Текст книги "Понять - простить"
Автор книги: Петр Краснов
сообщить о нарушении
Текущая страница: 31 (всего у книги 40 страниц)
IX
Маленький город Асунцион пологими скатами спускался к млеющему под солнечными лучами в огненной игре блестящих волн Парагваю, с дымящими пароходами и блеском белых яхтенных парусов. Аргентинские, бразильские и уругвайские флаги пестрыми бабочками порхали на вершинах мачт и на гротовых реях. Мягкий теплый ветер набегал из степей, морщил голубые волны, стлался муаровыми полосами по реке, и, когда парус попадал в эту полосу, вдруг круто ложилась яхта к воде и неслась быстро, с опененным, мягко шуршащим килем.
– Бим-бом… бим-бом… бам-бам… – несся однообразный, в два колокола, звон собора. Был католический праздник.
Улички, немощеные, кроме главной, «Palmas», покрытой деревянными торцами, прерывались небольшими площадями. На площадях стояли памятники маршалу Лопецу и его сподвижникам. Память шестилетней войны, которая велась против Аргентины, Уругвая и Бразильской империи.
Памятники утопали в цветущих розовых кустах, и герои войны в широких шляпах, то с винтовками, то с саблями выглядывали из них, точно из громадных букетов.
За рекой, до горизонта – густое зеленое море.
– Это «чако» – леса, перепутанные лианами, колючими кактусами и карликовыми пальмами, непроходимые заросли, в которых живет заманчивая тайна южноамериканской прерии.
На «Palmas» сквозь зеркальные стекла магазинов были видны европейские товары: шелка, бархат, изделия из золота, веера, драгоценные камни, стекло, хрусталь, картины, гравюры, – точно ялтинские ряды на набережной в довоенное время сезона. Столики кафе, накрытые от солнца широкими тентами, выбежали на панель. За ними – пестрый ковер людей. Шуршали большие листы газет. Синий дымок сигар вился к потолку. Негры-лакеи в белых куртках с золотыми пуговицами проворно бегали, разнося напитки и пирожные.
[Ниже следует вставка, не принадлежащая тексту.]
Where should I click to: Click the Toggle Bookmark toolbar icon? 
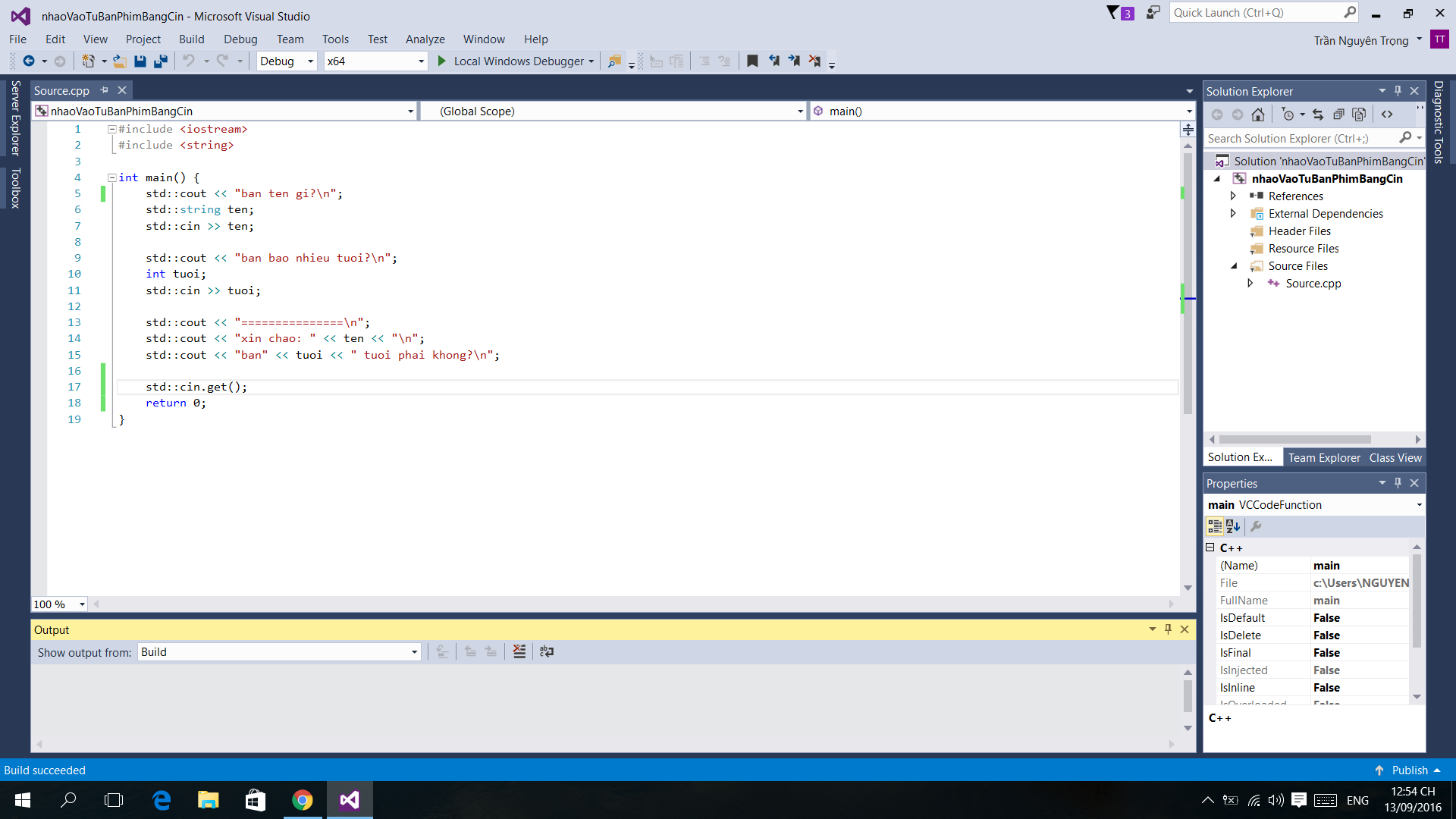[752, 61]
В таком кафе, за столиком, за чашкой кофе сидел Игрунька, поджидая своего спутника, лейтенанта Монтес дель Око. Он должен был ехать с ним на миноносце "Еl Treumfo" по реке Пилькомае на форт генерала Дельгадо – на аргентинскую границу.
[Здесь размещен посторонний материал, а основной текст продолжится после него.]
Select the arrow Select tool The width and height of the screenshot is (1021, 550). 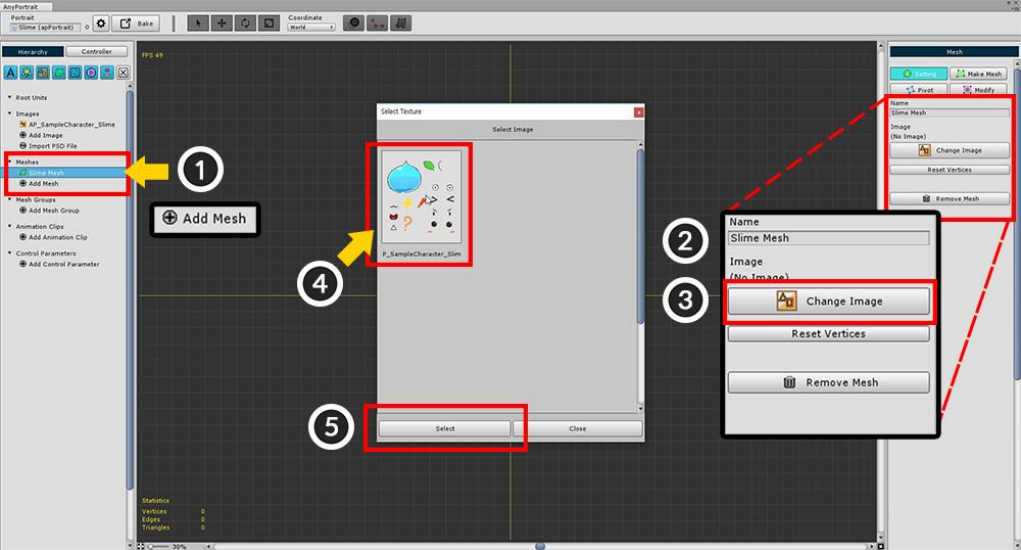point(198,23)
На Игруньке – защитный китель с высоким воротником, перетянутый ремнем с круглой золотой бляхой, и синие «шассеры» с розовым лампасом навыпуск. Сабля на ремнях падает на плиты панели, мягко блистая сталью ножен.
Вчера вечером в театре «Гренада» Игрунька и Герстерштейн по широкой лестнице в мавританском стиле вышли на громадную площадку, возвышающуюся над улицами, идущими к порту. Огненные амариллисы, цветущие алоэ и причудливые кактусы, окружавшие площадку, при свете огней стыли странными чудовищами.
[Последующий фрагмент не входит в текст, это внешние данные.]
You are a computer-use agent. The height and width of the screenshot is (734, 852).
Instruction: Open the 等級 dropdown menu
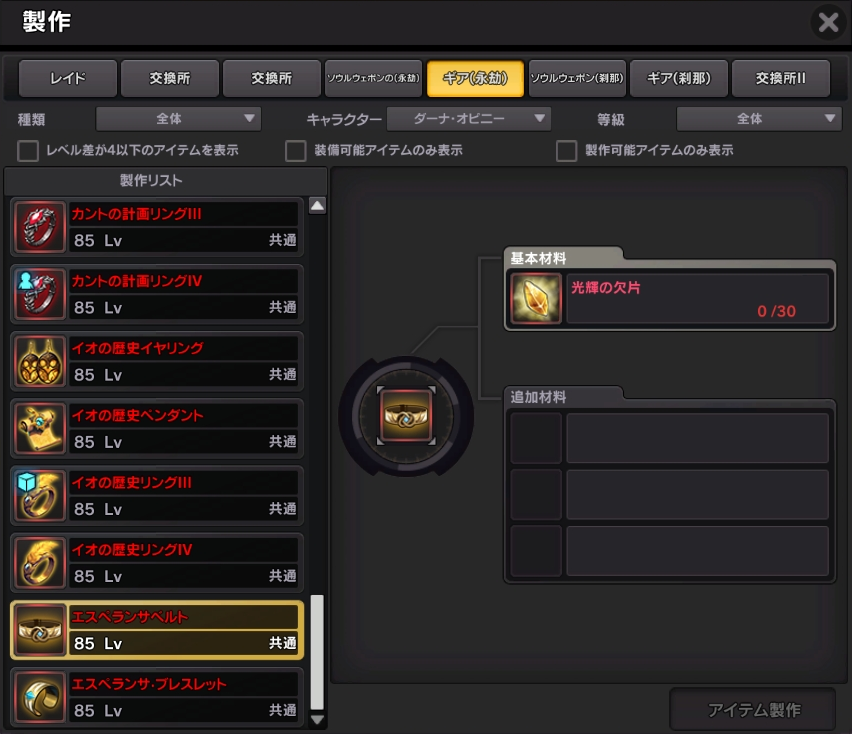pos(759,118)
У стены стояли столики. По площадке взад и вперед ходила густая толпа, как в фойе петербургского театра. Гул голосов стоял над толпой. Иногда вырвется женский смех и серебряным колокольчиком прозвенит в гуле мужских голосов или вскрикнет испанка, притворно возмущенная шуткой кавалера. Игрунька и Гестерштейн заняли столик в центре площадки, и Игрунька в темном мундире кирасирского покроя, с немецкой каской со звездой в руке, чувствуя себя центром внимания толпы, смело оглядывал дам. Он понял значение мундира. Как в Спасском алый доломан звал его на подвиги, так теперь мундир Парагвайской республики, стянутый в талию, делал его сильным и готовым на смерть и раны. "Не было ли ошибкой, – думал Игрунька, – так мало заботиться о внешности мундира, и не потому ли наши цветные добровольческие полки лучше дрались, что они были лучше одеты?" Но об этом не надо думать. Стоит пустить в голову мысли о России, и начнет сжиматься сердце, встанет память об отце и матери и потянет опять в бескрайние степи с замерзшими буграми черной земли, со шляхом, широким, в версту, со многими блестящими полями, в воздух бодрящий, морозный, в дали туманные, где пахнет соломенной гарью, полынью и где так радостно звонок по утрам лай собак.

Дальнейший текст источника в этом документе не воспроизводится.